The study of cuticular and epidermal features in fossil plant impressions using silicone replicas for scanning electron microscopy
Article number: 15.2.23A
Copyright Palaeontological Association, August 2012
Submission: 7 November 2011. Acceptance: 11 March 2012
The study of epidermal and cuticular features is crucial in palaeobotanical investigations. In fossil plant impressions organic material is not preserved and cuticular data is commonly believed to be missing. This work describes a redefined version of the silicone cast technique for SEM examination known since almost 40 years, but unfortunately rarely used in routine palaeobotanical studies. The use of silicone (vinylpolysiloxane) instead latex casts offers significant advantages such as easier handling, higher reproduction of surface details, and elimination of electrostatic charge accumulation.
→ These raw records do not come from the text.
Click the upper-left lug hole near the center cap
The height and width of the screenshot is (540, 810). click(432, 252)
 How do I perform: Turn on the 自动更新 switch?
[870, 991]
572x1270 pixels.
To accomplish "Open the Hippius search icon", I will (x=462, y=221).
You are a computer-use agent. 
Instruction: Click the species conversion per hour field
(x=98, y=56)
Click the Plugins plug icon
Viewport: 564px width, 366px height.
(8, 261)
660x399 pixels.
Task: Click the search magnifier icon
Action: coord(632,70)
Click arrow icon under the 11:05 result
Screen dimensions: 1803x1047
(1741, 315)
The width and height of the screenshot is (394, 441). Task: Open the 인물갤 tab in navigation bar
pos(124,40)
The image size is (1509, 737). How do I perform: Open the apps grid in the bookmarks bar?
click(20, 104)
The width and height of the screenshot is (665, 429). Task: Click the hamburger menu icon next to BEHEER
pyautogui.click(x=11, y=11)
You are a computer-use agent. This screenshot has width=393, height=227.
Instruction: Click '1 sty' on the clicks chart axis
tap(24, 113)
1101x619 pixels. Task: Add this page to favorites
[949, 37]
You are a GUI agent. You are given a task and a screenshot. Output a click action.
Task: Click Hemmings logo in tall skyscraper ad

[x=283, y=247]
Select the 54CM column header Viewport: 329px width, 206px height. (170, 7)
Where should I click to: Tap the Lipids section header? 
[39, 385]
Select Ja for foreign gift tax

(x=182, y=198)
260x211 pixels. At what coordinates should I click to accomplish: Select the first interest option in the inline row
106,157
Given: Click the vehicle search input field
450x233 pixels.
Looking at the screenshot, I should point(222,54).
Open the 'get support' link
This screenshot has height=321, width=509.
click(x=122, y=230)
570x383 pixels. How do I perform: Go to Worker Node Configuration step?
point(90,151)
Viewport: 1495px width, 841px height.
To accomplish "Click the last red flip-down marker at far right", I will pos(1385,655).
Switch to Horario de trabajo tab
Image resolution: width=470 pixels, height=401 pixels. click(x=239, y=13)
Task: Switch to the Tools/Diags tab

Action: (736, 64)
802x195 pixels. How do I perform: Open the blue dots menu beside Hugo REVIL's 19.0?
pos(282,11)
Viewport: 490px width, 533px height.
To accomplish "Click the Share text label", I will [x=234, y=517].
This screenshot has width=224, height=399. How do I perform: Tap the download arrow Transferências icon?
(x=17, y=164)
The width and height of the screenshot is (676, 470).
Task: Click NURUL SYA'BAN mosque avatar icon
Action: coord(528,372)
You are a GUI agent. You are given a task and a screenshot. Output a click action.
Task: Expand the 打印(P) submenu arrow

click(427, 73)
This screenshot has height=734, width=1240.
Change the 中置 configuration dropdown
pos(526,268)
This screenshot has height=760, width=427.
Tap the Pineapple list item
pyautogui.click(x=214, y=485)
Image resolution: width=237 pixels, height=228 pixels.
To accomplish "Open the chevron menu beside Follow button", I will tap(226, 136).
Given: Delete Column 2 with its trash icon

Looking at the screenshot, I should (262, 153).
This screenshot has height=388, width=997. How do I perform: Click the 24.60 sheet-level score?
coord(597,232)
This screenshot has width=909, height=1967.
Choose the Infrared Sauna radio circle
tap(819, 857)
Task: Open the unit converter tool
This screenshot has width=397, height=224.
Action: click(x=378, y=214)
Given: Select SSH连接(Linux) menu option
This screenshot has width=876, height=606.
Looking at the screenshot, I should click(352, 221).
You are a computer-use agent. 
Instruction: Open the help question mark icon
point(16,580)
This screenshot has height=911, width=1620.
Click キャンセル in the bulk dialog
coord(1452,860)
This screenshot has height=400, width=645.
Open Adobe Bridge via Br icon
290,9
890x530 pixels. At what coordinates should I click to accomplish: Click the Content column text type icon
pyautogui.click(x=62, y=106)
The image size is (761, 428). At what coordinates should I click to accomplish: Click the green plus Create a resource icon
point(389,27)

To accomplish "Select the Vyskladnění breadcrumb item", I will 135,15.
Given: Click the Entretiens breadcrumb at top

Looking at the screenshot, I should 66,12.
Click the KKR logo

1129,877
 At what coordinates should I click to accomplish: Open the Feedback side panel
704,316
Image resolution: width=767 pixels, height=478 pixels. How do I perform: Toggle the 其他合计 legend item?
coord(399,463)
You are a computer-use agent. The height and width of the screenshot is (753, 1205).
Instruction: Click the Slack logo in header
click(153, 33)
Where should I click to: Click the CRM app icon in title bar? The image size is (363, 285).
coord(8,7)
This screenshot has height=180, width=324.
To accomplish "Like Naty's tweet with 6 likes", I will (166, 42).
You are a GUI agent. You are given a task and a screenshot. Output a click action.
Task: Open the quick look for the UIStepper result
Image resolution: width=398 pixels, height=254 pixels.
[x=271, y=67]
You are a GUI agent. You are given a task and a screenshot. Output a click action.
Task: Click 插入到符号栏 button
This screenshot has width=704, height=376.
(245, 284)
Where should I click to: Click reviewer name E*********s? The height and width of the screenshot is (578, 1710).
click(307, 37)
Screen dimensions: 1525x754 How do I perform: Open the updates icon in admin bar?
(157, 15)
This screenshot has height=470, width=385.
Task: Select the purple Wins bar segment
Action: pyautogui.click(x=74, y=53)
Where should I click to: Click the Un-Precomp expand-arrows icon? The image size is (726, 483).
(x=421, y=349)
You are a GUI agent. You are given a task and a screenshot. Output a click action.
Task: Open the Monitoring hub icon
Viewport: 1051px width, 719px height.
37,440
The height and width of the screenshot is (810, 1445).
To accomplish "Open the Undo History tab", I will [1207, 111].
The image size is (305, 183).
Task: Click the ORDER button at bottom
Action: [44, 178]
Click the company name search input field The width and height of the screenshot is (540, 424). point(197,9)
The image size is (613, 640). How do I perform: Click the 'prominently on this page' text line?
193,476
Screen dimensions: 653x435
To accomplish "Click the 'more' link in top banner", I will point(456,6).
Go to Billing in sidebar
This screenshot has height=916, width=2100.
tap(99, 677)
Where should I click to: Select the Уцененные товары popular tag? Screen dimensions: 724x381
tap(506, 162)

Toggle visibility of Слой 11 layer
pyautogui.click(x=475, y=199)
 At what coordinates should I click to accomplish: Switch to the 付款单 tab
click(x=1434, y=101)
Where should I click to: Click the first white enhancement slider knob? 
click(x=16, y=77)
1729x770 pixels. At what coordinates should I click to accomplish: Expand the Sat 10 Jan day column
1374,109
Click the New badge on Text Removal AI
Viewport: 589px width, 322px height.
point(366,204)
The results indicate that silicone represents an improvement over latex. With this technique excellent results can be achieved, possibly making visible several plant surface structures, including epidermal cells, stomata, papillae, trichomes and striations on the rachis. Moreover, this technique demonstrates that impression fossils can provide similar useful data like those seen in compressed fossils. The effectiveness of this technique is demonstrated with several examples of fossil plants from the Triassic Madygen Lagerstätte. The application of this simple, non-destructive and extremely effective technique provides significant biological information on the cuticular and epidermal features in fossil plant impressions despite the absence of cuticles, to resolve taxonomic problems as well as to infer diverse ecological adaptations.
Philippe Moisan. Forschungsstelle für Paläobotanik am Institut für Geologie und Paläontologie, Westfälische Wilhelms-Universität Münster, Hindenburgplatz 57, 48143 Münster, Germany.
Keywords: silicone replicas; fossil plant impressions; SEM; epidermal and cuticular features; palaeobotany
Final citation: Moisan, Philippe. 2012. The study of cuticular and epidermal features in fossil plant impressions using silicone replicas for scanning
electron microscopy. Palaeontologia Electronica Vol. 15, Issue 2;23A,9p;
The use of scanning electron microscopy (SEM) is a valuable tool in palaeontology for providing three-dimensional images of macro- and microfossils (Hill, 1990; Collinson, 1999). In palaeobotany the first studies using the SEM were carried out in palynology (e.g., Hibbert, 1967; Chaloner, 1968; Taylor, 1968; Drew and Tschudy, 1968; Heywood, 1969; Muir, 1970), in turn the first SEM studies of plant macrofossils focused on tracheids, lignites and cuticles (e.g., Taylor, 1968; Alvin and Muir, 1969; Taylor and Millay, 1969; Alvin, 1970). Since then, the SEM has become a standard method for studying fossil plant cuticles. Fossil plants are preserved in a variety of forms, compression and impression fossils being the most common types of preservation. Fossil plant compressions occur in sediments that were not exposed to high temperatures, thermal alteration or oxidation, and as a consequence a highly compressed coalified layer with cuticle can be retained. Cuticles are of special interest in palaeobotanical studies, providing valuable information for identifying plant remains as well as for plant taxonomy, correlation of dispersed organs, whole plant reconstructions, and ecological and palaeoclimatic interpretations (see Kerp, 1990; McElwain and Chaloner, 1996; Kerp and Krings, 1999; Barclay et al., 2007). The cuticular morphology and anatomy of fossil plants has been commonly studied with the complementary use of light and electron microscopes (SEM/TEM), thus providing the most detailed information on the structure of fossil cuticles (e.g., Niklas et al., 1978; Archangelsky and Taylor, 1986; Archangelsky et al., 1986; Archangelsky, 1991; Guignard et al., 1998). Standard procedures for extracting cuticles from compression fossils include chemical methods known as bulk acid maceration, and transfer methods coupled with cellulose acetate films, nail polish films, collodion films and polyester resins (see Dilcher, 1974; Kouwenberg et al., 2007; Escapa et al., 2010).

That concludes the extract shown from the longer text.